Na visão de Jannes Rodrigues, advogada e vice-presidente do Conselho Municipal de Igualdade Racial (Compir) de Mogi das Cruzes, reconhecer-se negro é um importante passo para a valorização da cultura e história negra. Advogada explica como a origem de falas populares contribuem para a manutenção do racismo
O combate ao racismo precisa ser uma luta de todos. Por isso, é importante refletir sobre como algumas falas podem incentivar a discriminação racial. É necessário se atentar com a forma com que nos expressamos. Jannes Rodrigues, advogada e vice-presidente do Conselho Municipal de Igualdade Racial (Compir) de Mogi das Cruzes, explica como a comunicação pode ser uma ferramenta de combate ao racismo.
“Nós temos que nos policiar o tempo todo realmente, mas começa em reconhecendo que não foi uma história romântica. O que houve foi quase 400 anos escravizando pessoas. Então, quando a gente entende o conceito de tudo isso, fica mais fácil pra você ver o outro como, se você pensar "seria se fosse comigo?" já ajuda bastante. Porque empresas colocam funcionários mas não dão visibilidade, as pessoas fazem brincadeiras que alguns anos, apesar de tristes, eram permitidas. E hoje está inclusa na nossa fala, na nossa cabeça, hoje se tem que trabalhar todos os dias pensando exatamente nisso”.

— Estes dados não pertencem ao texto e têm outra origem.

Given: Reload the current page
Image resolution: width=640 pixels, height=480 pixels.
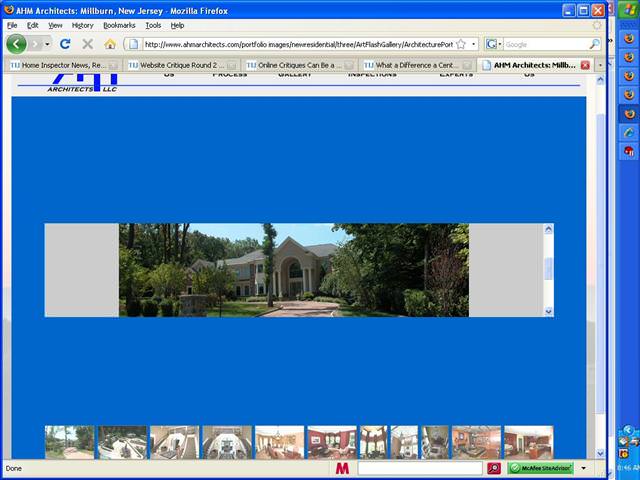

A advogada afirma que a ideia de que no Brasil "somos todos iguais" é problemática. “Já ouvi muito a questão de "somos todos brasileiros, brasileiro é um povo miscigenado e somos todos negros". Não, não somos. São miscigenados mas nem todos negros. Uma parte da população, maior parte da população sim. Então, quando você sofre na pele, quando você tem a cor negra, mesmo não sendo retinto, você precisa entender que, assim, o negro sofre de uma história antiga. É uma reparação histórica dar valor à luta dele. Você não consegue hoje, uma pessoa branca e uma pessoa negra estarem no mesmo lugar carregando 400 anos de luta, de escravidão, de sofrimento. Nós passamos por isso hoje e nós temos que fazer essa reparação histórica pra que, por mais que a gente lute, a gente chegar e colocar na cabeça das pessoas de uma forma clara que não é favor, é direito. Nós temos que ter isso. Por isso o Estatuto da Igualdade Racial ele já prevê em todas as áreas, já prevendo, participando dessa reparação histórica".
Na visão da advogada, reconhecer-se negro é um importante passo para a valorização da cultura e história negra. Ela conta que família deve ser presente neste processo.
“Começa na família, porque existe também uma grande dificuldade que, parece que não, mas é muito difícil se reconhecer negro. A pessoa tem que se reconhecer negra, a criança tem que se reconhecer negra, reconhecer que o cabelo dela é bonito, não deixar que chegue na escola e fale: "olha, seu cabelo é feio". A família tem que orientar pra criança saber se defender disso, saber falar. Se aceitando como negro fica tudo mais fácil, porque ela vai saber que ela pode estar onde ela quiser, ela vai saber falar e não aceitar esse tipo de coisa. Tem uma escola, Paulo Ferrari, que tem um projeto que trabalha com crianças e adolescentes, adolescentes do ensino médio, e traz isso pra dentro da escola e da família. A família tem que se reconhecer enquanto negra, apoiar os seus filhos, apoiar a sua família pra poder crescer junto nesse sentido".
Por fim, Jannes também relembra que o ambiente de trabalho precisa, além de ser diverso, inclusivo para a população negra. “Às vezes a empresa contrata o negro pra cumprir a questão social, mas ela não dá visibilidade pro negro. Hoje em dia é muito difícil você ver um homem negro CEO de uma grande empresa. Ele [empresário] tem o negro contratado porque ele cumpriu uma cota. Mas ao mesmo tempo que ele contrata ele cala, está sendo racista do mesmo jeito. Porque não adianta você dar oportunidade pro negro até a página dois, porque ele não pode falar, ele não consegue se expressar, ele não tem visibilidade. Não basta só contratar, você tem que dar voz e visibilidade pro negro”.